It is trivial to show that $p(p-2k)+k^2$ is a square. Simply $p(p-2k)+k^2 = (p-k)^2.$ Starting with $k = 1$ we get next square larger than $p(p-2k)$ is $(p-k)^2$ and the distance to it is $k^2$.

However, at some point this fails to be true. For example, take $p = 41$. Then $41(41-2*8) + 8^2 = 33^2$ and similarly for all $k$ smaller than 8. But $41(41-2*9) = 943$ and $943 + 9^2 = 32^2 > 31^2 = 943 + 18$. Thus the next square larger than $41(41-2*9)$ is not $(41-9)^2$.

Note also that the distance of $943$ to the true next square is not a square itself, unlike it was for smaller $k$.

I would like to prove that $\forall \, p>2, \, p \in \mathbb P$ the largest $a, \, 0<a<p$ for which the distance to the next square larger than $a p$ is a square itself is $(p-2k)$ where $k$ is the largest such number that the true next square of $p(p-2k)$ is $(p-k)^2$.

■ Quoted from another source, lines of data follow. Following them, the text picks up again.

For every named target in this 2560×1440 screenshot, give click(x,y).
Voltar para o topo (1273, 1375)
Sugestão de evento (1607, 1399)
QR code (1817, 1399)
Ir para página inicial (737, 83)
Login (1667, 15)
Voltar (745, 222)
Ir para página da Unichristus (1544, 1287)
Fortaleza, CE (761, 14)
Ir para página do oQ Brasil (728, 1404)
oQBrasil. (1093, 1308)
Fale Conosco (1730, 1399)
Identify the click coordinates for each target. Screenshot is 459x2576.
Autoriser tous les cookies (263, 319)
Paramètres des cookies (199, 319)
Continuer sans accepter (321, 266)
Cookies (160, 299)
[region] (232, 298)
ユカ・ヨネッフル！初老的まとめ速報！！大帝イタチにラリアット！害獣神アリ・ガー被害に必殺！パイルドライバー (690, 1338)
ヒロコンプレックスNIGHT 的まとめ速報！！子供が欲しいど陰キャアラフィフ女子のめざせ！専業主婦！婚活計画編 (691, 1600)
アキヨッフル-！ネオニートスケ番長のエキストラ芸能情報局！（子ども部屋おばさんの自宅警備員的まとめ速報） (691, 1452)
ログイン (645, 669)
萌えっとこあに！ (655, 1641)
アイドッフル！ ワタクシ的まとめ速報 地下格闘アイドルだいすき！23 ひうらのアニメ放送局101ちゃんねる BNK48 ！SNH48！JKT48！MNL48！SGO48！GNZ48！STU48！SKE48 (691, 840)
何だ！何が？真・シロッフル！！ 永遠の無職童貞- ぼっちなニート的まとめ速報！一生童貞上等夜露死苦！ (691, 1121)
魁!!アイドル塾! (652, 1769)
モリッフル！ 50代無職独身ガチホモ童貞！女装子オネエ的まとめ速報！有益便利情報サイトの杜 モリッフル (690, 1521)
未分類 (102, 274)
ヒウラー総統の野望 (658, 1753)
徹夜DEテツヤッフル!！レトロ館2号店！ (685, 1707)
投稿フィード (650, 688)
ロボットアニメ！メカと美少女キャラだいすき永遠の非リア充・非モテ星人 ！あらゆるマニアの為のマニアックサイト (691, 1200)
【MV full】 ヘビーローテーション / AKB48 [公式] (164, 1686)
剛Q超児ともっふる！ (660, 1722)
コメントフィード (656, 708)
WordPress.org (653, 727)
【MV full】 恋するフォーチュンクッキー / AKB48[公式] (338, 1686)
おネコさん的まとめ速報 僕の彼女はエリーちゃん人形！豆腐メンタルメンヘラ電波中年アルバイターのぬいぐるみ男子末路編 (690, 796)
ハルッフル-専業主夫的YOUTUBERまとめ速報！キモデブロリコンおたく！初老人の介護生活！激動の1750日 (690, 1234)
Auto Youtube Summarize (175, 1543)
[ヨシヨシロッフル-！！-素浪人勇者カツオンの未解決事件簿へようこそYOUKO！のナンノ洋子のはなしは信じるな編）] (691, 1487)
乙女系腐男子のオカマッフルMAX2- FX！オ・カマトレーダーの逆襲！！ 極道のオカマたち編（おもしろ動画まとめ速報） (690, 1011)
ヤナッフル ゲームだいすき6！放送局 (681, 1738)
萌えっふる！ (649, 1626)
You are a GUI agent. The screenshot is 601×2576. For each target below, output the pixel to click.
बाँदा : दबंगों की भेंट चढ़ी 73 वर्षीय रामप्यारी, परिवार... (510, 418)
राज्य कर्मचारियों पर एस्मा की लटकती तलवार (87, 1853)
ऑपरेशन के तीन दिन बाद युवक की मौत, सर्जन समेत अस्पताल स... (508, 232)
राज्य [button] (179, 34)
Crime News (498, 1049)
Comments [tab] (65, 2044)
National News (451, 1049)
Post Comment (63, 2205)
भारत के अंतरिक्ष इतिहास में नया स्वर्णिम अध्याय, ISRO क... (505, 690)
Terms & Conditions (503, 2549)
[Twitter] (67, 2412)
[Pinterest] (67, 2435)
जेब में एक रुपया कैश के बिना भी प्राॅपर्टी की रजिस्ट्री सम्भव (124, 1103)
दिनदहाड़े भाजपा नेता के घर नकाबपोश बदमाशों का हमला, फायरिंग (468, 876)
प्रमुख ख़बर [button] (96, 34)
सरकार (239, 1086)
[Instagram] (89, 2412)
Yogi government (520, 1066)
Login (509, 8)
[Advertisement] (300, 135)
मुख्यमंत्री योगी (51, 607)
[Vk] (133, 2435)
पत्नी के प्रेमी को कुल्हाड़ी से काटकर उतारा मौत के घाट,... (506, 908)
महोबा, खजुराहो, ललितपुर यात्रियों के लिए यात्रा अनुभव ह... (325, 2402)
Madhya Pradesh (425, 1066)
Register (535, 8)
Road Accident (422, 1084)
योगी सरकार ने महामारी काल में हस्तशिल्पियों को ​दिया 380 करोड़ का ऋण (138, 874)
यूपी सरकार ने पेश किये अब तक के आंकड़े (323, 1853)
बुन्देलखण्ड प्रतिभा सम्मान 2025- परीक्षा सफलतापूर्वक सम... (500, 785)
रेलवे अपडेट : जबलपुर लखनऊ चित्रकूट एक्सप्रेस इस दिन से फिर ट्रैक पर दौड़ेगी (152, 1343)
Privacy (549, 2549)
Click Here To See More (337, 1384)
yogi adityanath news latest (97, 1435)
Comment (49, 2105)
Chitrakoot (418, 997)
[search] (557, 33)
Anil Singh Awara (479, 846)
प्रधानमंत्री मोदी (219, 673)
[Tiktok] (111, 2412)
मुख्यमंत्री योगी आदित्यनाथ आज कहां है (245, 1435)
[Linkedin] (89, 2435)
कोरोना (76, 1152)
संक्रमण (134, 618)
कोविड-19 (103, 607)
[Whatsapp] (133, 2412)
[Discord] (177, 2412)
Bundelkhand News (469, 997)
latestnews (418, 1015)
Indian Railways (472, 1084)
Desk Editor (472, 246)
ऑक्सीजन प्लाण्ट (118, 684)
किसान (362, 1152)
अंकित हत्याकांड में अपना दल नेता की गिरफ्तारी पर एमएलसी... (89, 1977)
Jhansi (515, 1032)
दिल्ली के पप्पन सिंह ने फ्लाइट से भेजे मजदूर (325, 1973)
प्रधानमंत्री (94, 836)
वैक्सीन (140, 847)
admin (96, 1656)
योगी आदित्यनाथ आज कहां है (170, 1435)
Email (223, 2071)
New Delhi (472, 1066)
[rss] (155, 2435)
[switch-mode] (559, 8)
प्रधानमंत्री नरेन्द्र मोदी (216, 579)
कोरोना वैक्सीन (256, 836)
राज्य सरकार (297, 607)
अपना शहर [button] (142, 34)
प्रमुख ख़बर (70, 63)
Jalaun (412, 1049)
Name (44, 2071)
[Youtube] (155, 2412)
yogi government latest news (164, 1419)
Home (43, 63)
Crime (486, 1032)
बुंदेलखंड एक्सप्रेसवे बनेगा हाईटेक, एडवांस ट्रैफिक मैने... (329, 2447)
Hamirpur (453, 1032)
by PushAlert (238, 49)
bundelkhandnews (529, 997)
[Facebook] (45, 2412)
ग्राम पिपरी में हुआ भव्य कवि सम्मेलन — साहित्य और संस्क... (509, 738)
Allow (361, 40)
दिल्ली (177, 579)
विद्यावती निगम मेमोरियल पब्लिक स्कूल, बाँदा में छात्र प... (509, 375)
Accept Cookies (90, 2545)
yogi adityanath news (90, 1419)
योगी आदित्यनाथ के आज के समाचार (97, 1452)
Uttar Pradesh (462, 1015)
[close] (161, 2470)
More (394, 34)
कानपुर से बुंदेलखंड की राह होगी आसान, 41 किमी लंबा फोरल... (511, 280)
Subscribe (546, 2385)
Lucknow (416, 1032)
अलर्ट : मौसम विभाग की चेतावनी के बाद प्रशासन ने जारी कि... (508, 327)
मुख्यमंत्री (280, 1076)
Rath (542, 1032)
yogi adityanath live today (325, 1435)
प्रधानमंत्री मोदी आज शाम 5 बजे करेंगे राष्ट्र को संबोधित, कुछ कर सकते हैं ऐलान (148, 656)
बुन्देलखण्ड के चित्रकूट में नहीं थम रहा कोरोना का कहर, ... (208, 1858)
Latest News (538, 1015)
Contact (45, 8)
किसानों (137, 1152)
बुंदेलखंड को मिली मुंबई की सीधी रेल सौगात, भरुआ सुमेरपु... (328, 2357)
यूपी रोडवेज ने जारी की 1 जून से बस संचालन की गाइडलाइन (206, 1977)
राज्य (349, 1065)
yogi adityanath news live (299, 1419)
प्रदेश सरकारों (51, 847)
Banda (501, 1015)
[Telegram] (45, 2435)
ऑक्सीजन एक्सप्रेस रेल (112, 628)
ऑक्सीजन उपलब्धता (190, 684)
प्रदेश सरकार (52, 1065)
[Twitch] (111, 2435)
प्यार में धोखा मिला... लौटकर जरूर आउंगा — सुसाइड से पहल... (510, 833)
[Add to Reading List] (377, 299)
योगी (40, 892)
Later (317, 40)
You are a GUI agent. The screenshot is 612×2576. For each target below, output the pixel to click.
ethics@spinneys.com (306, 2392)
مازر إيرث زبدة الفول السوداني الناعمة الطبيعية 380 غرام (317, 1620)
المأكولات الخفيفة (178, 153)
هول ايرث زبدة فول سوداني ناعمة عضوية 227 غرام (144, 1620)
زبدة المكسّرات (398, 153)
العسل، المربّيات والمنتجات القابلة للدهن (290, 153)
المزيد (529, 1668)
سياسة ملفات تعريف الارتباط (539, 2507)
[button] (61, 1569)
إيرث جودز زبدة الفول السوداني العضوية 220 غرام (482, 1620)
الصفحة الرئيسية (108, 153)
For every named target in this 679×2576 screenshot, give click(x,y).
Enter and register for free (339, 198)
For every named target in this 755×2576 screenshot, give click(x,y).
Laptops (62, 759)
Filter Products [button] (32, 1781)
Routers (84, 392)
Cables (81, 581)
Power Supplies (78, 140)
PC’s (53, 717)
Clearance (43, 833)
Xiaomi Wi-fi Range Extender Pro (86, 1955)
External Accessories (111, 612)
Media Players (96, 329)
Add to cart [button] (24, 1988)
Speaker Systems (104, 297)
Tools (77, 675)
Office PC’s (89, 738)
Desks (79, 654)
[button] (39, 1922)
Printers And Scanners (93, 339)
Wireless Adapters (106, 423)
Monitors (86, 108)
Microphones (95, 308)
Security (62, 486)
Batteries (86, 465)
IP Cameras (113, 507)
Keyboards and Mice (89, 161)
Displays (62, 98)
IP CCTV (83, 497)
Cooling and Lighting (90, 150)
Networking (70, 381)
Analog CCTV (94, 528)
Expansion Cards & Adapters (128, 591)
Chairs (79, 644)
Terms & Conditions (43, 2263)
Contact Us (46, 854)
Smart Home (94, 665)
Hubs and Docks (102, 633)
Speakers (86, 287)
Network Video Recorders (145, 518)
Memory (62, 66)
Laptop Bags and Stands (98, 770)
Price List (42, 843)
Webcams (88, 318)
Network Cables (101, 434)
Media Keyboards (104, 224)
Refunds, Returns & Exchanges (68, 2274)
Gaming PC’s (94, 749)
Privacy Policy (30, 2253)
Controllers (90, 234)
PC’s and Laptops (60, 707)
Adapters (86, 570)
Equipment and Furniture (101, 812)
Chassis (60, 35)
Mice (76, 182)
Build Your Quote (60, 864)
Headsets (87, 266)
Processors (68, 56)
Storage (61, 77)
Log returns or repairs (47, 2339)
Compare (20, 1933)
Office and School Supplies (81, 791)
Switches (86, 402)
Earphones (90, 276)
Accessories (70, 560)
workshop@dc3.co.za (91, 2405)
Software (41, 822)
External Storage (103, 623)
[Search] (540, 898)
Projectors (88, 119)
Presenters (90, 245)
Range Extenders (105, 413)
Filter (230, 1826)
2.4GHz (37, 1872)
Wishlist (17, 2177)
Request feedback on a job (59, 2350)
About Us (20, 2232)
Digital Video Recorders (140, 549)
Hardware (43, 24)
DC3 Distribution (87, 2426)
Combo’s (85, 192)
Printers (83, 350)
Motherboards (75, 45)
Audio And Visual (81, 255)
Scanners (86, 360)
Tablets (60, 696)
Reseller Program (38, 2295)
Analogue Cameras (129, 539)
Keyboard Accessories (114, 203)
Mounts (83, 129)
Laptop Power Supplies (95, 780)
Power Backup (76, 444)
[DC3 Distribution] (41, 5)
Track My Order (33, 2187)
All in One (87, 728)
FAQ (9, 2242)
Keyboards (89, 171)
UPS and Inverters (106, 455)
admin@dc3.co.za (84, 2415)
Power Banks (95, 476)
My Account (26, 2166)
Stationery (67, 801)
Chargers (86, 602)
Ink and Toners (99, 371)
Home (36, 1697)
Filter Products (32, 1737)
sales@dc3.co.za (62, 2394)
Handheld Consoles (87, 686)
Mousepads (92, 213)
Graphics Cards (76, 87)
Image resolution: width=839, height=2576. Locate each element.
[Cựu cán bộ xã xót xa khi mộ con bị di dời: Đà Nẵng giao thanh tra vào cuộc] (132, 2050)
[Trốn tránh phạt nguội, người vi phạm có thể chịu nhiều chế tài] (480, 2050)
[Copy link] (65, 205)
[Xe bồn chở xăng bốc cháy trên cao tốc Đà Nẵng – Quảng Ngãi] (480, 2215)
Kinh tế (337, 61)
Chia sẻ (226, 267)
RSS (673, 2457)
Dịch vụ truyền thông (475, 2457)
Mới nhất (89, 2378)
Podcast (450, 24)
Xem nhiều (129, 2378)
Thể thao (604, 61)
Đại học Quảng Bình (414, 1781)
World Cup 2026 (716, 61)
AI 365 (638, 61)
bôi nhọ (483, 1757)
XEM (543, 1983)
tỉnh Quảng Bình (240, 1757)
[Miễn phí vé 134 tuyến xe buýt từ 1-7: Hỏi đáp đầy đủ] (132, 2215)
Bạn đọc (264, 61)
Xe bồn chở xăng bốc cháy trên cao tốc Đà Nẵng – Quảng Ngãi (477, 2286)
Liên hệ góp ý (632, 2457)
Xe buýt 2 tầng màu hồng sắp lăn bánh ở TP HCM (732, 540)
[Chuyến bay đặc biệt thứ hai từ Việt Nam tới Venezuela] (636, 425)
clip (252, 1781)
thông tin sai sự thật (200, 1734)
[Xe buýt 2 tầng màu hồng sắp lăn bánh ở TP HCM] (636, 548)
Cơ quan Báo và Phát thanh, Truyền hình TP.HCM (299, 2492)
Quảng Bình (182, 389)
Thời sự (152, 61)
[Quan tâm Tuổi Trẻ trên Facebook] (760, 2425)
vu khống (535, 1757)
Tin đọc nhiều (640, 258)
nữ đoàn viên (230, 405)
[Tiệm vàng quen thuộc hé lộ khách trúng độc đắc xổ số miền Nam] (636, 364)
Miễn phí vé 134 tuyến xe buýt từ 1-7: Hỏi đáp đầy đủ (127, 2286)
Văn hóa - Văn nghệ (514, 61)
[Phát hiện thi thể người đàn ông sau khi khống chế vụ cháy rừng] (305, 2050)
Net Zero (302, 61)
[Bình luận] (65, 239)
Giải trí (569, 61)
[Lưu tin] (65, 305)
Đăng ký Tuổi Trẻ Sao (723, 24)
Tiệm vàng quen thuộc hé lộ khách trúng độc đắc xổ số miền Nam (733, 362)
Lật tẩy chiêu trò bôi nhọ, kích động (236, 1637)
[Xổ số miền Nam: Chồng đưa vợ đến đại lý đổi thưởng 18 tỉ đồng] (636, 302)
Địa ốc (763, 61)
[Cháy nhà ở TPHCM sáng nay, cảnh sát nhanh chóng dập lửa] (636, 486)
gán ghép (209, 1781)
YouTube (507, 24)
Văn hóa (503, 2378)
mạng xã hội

As for why I think this would be the case. If $a$ is as described, we get $$a p + k^2 = (p-2k)n+k^2 = p^2 - 2k p + k^2 = (p-k)^2.$$ Thus $$a p = (p-k)^2-k^2.$$ Then note that $$a p = a^2 \left( \left(\frac{p-k}{a} \right)^2 - \left(\frac{k}{a}\right)^2 \right)$$ and so $$\frac{p-k+k}{\gcd(p,a)} = p$$ and $$\frac{p-2 k}{\gcd(p-2 k,a)} = 1.$$ As expected, we get only the two trivial divisors. I have a suspicion that if we could find $a$ which didn't fulfill the condition I wish to prove, it would lead to us discovering nontrivial divisors of $p$, which is impossible. But I would like some ideas or a possible counterexample, than you.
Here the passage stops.